[Tarefas]
[1] Liste os países que, segundo o trecho sobre protestos contra regimes autoritários, tiveram ditaduras derrubadas por protestos.
[2] Escreva a continuação do trecho sobre protestos contra regimes autoritários, começando logo após a última frase.

[Trecho citado]
━━━━━━

Muitos desses movimentos estão conseguindo provocar a queda de regimes autoritários. Entre 2000 e 2017, os protestos derrubaram dez autocracias, ou 23% dos 44 regimes autoritários que caíram durante o período. Outros 19 regimes autoritários perderam o poder por meio de eleições. E embora houvesse quase o dobro de regimes derrubados por eleições do que por protestos, muitas das eleições ocorreram após campanhas de protesto em massa.

O aumento dos protestos marca uma mudança significativa na política autoritária. Historicamente, os golpes das elites militares e oficiais representavam a maior ameaça às ditaduras. Entre 1946 e 2000, os golpes derrubaram cerca de um terço dos 198 regimes autoritários que entraram em colapso naquele período. Os protestos, em contraste, derrubaram muito menos, respondendo por cerca de 16 por cento desse total. Avance rapidamente para este século, e uma realidade diferente emerge: golpes derrubaram cerca de 9% das ditaduras que caíram entre 2001 e 2017, enquanto movimentos de massa levaram à derrubada de duas vezes mais governos. Além de derrubar regimes na Primavera Árabe, os protestos levaram à derrubada de ditaduras em Burkina Faso, Geórgia e Quirguistão. Os protestos se tornaram o desafio mais significativo que os regimes autoritários do século XXI enfrentam.

━━━━━━

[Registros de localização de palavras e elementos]
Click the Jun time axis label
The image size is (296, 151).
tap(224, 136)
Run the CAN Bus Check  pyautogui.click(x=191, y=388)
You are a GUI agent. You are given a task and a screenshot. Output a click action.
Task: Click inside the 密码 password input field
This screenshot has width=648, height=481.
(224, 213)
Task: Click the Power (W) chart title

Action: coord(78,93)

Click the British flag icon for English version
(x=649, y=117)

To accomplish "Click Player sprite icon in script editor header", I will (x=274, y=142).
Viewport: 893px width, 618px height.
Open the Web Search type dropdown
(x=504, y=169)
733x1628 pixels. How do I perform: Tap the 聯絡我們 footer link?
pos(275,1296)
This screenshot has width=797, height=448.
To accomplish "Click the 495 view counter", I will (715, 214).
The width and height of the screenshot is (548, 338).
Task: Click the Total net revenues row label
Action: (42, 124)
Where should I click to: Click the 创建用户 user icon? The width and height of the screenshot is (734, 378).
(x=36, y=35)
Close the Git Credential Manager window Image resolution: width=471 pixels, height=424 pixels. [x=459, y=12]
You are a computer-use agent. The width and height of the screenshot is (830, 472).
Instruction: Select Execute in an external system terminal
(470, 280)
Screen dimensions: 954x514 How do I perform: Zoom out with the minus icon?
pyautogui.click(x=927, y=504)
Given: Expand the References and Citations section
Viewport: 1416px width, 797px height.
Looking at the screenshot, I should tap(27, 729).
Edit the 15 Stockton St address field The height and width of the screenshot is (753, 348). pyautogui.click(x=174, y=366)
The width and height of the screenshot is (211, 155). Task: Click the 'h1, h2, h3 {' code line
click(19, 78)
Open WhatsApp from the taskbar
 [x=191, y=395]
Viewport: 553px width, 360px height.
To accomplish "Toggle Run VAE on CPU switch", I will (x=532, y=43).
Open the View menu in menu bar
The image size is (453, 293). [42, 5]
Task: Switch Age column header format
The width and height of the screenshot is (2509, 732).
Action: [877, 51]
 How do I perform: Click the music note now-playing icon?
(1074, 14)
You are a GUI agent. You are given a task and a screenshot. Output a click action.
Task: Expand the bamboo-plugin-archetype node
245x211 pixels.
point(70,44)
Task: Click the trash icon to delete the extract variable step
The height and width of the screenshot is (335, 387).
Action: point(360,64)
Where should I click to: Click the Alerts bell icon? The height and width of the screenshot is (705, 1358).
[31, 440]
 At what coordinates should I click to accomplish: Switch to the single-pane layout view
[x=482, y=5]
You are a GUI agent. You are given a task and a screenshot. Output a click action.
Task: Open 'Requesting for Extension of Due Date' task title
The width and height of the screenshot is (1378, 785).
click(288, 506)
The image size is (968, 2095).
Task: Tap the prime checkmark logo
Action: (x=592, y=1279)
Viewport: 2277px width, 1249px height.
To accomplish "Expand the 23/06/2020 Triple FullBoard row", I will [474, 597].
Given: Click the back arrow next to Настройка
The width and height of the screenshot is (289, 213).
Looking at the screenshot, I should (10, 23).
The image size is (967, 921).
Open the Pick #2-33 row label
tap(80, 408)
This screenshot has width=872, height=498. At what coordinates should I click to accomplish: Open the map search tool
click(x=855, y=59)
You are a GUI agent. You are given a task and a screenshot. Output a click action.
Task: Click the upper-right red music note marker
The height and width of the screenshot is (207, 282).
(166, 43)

━━━━━━

[Respostas]
[1] Burkina Faso, Geórgia e Quirguistão.

[2]
A crescente ameaça de protestos não passou despercebida aos autocratas de hoje. No passado, quando temiam golpes, a maioria desses líderes confiava em táticas "à prova de golpe", como pagar a mais aos serviços de segurança para ganhar sua lealdade ou rotacionar as elites por meio de posições de poder para que ninguém pudesse desenvolver uma base independente de apoio. À medida que os protestos aumentaram, no entanto, os regimes autoritários adaptaram suas táticas de sobrevivência para se concentrar em mitigar a ameaça da mobilização em massa. Dados compilados pela Freedom House revelam que, desde 2000, o número de restrições às liberdades políticas e civis em todo o mundo cresceu. Grande parte desse aumento ocorreu em países autoritários, onde os líderes impõem restrições às liberdades políticas e civis para dificultar a organização e a agitação dos cidadãos contra o Estado.

Além de estreitar o espaço para a sociedade civil, os Estados autoritários também estão aprendendo a usar ferramentas digitais para reprimir a dissidência. Embora a tecnologia tenha ajudado a facilitar os protestos, os regimes autoritários digitalmente experientes de hoje estão usando algumas das mesmas inovações tecnológicas para resistir às perigosas mobilizações populares.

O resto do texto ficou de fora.